Next morning, accordingly, Hugh did begin him, after a fashion of his own; namely, by giving him a short simple story to read, finding out all the words with him in the dictionary, and telling him what the terminations of the words signified; for he found that he had already forgotten a very great deal of what, according to Euphra, he had been thoroughly taught. No one can remember what is entirely uninteresting to him.


Hugh was as precise about the grammar of a language as any Scotch Professor of Humanity, old Prosody not excepted; but he thought it time enough to begin to that, when some interest in the words themselves should have been awakened in the mind of his pupil. He hated slovenliness as much as any one; but the question was, how best to arrive at thoroughness in the end, without losing the higher objects of study; and not how, at all risks, to commence teaching the lesson of thoroughness at once, and so waste on the shape of a pin-head the intellect which, properly directed, might arrive at the far more minute accuracies of a steam-engine. The fault of Euphra in teaching Harry, had been that, with a certain kind of tyrannical accuracy, she had determined to have the thing done—not merely decently and in order, but prudishly and pedantically; so that she deprived progress of the pleasure which ought naturally to attend it. She spoiled the walk to the distant outlook, by stopping at every step, not merely to pick flowers, but to botanise on the weeds, and to calculate the distance advanced. It is quite true that we ought to learn to do things irrespective of the reward; but plenty of opportunities will be given in the progress of life, and in much higher kinds of action, to exercise our sense of duty in severe loneliness. We have no right to turn intellectual exercises into pure operations of conscience: these ought to involve essential duty; although no doubt there is plenty of room for mingling duty with those; while, on the other hand, the highest act of suffering self-denial is not without its accompanying reward. Neither is there any exercise of the higher intellectual powers in learning the mere grammar of a language, necessary as it is for a means. And language having been made before grammar, a language must be in some measure understood, before its grammar can become intelligible.


Harry's weak (though true and keen) life could not force its way into any channel. His was a nature essentially dependent on sympathy. It could flow into truth through another loving mind: left to itself, it could not find the way, and sank in the dry sand of ennui and self-imposed obligations. Euphra was utterly incapable of understanding him; and the boy had been dying for lack of sympathy, though neither he nor any one about him had suspected the fact.
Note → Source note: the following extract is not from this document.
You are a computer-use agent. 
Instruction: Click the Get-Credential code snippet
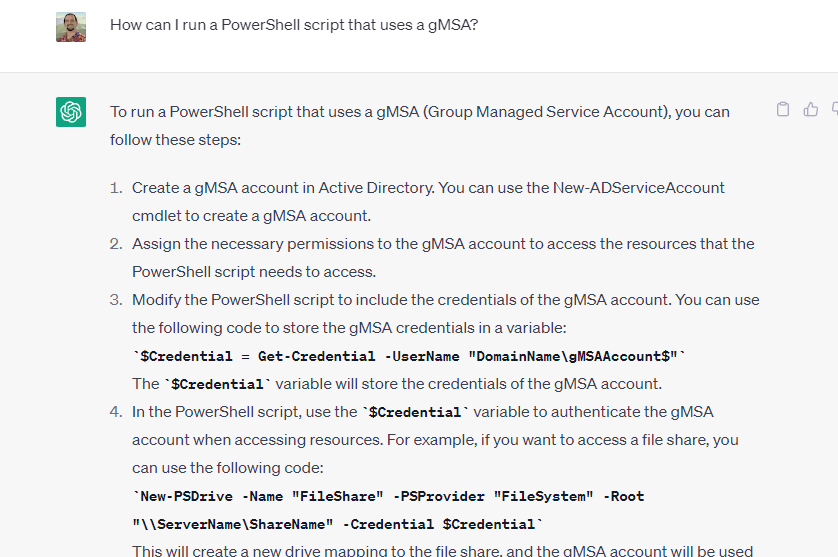[410, 356]
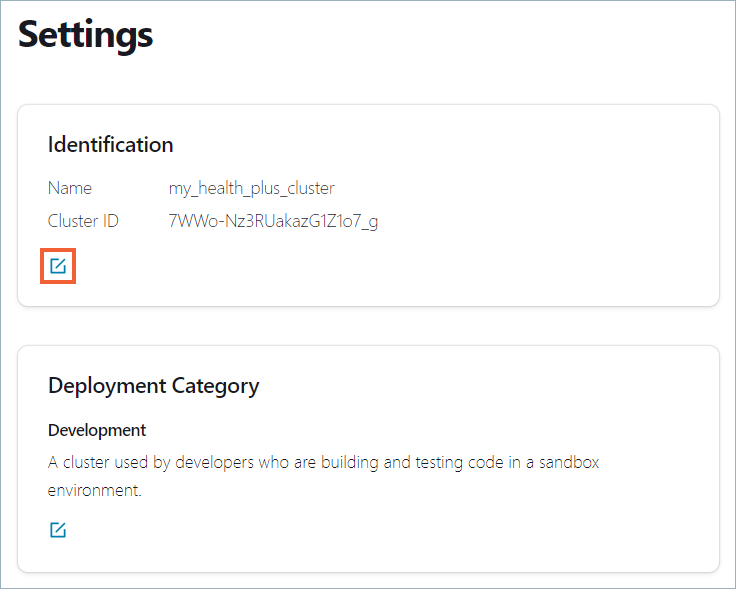
Task: Select the my_health_plus_cluster name value
Action: click(251, 188)
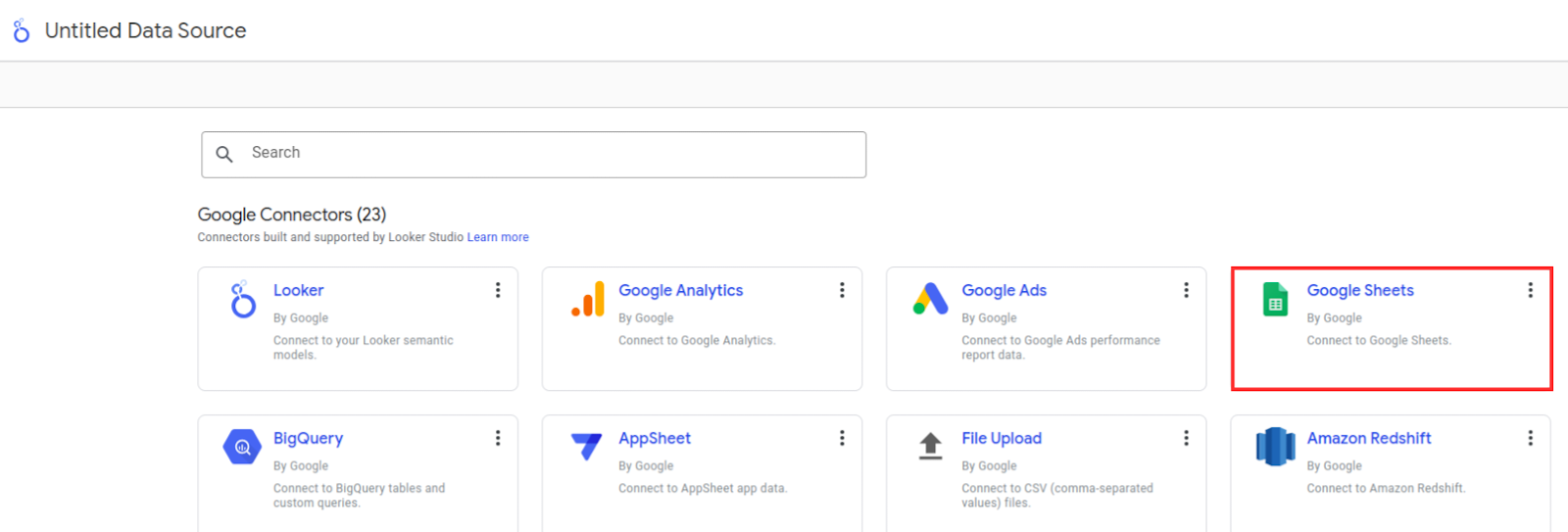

There was a strange disproportion between his knowledge and his capacity. He was able, when his attention was directed, his gaze fixed, and his whole nature supported by Hugh, to see deep into many things, and his remarks were often strikingly original; but he was one of the most ignorant boys, for his years, that Hugh had ever come across. A long and severe illness, when he was just passing into boyhood, had thrown him back far into his childhood; and he was only now beginning to show that he had anything of the boy-life in him. Hence arose that unequal development which has been sufficiently evident in the story.


In the afternoon, they went to the wood, and found the tree they had chosen for their nest. To Harry's intense admiration, Hugh, as he said, went up the tree like a squirrel, only he was too big for a bear even. Just one layer of foliage above the lowest branches, he came to a place where he thought there was a suitable foundation for the nest. From the ground Harry could scarcely see him, as, with an axe which he had borrowed for the purpose (for there was a carpenter's work-shop on the premises), he cut away several small branches from three of the principal ones; and so had these three as rafters, ready dressed and placed, for the foundation of the nest. Having made some measurements, he descended; and repairing with Harry to the work-shop, procured some boarding and some tools, which Harry assisted in carrying to the tree. Ascending again, and drawing up his materials, by the help of Harry, with a piece of string, Hugh in a very little while had a level floor, four feet square, in the heart of the oak tree, quite invisible from below—buried in a cloud of green leaves. For greater safety, he fastened ropes as handrails all around it from one branch to another. And now nothing remained but to construct a bench to sit on, and such a stair as Harry could easily climb. The boy was quite restless with anxiety to get up and see the nest; and kept calling out constantly to know if he might not come up yet. At length Hugh allowed him to try; but the poor boy was not half strong enough to climb the tree without help. So Hugh descended, and with his aid Harry was soon standing on the new-built platform.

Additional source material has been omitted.